Syncopacma mitrella

Scientific classification
- Domain: Eukaryota
- Kingdom: Animalia
- Phylum: Arthropoda
- Class: Insecta
- Order: Lepidoptera
- Family: Gelechiidae
- Genus: Syncopacma
- Species: S. mitrella
- Binomial name: Syncopacma mitrella (Walsingham, 1905)
- Synonyms: Aproaerema mitrella Walsingham, 1905;

= Syncopacma mitrella =

- Authority: (Walsingham, 1905)
- Synonyms: Aproaerema mitrella Walsingham, 1905

Species of moth

Syncopacma mitrella is a moth of the family Gelechiidae. It was described by Thomas de Grey, 6th Baron Walsingham, in 1905. It is found in Algeria.

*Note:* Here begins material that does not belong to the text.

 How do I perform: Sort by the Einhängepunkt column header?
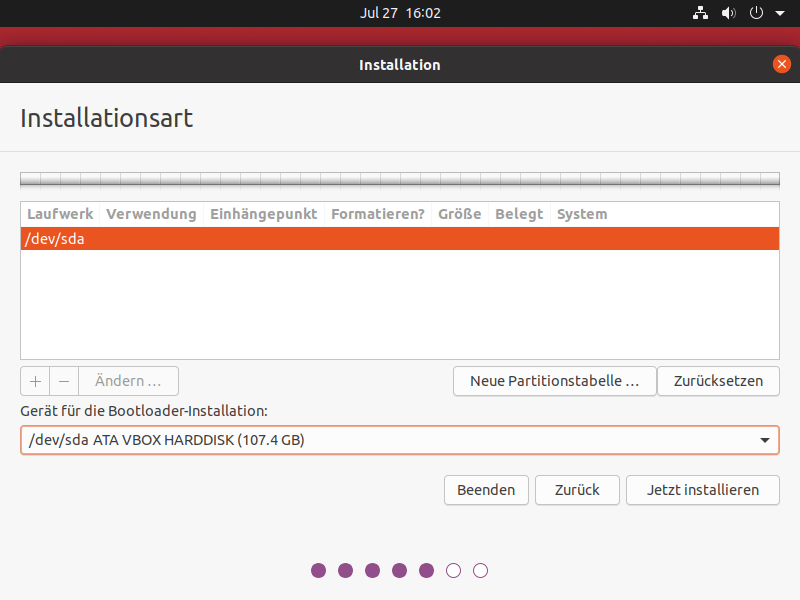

The wingspan is about 10 mm. The forewings are bronzy fuscous at the base, darkening to deep brownish fuscous towards the middle, clearly and straightly defined along the inner edge of a white transverse fascia, somewhat expanded outward from the dorsum to the costa. Beyond this the dark brownish fuscous colouring is continued to the apex with bright shining pale steel-grey scales, each tipped with black, radiating outwards along the margins at the base of the brownish grey cilia. The hindwings are leaden grey.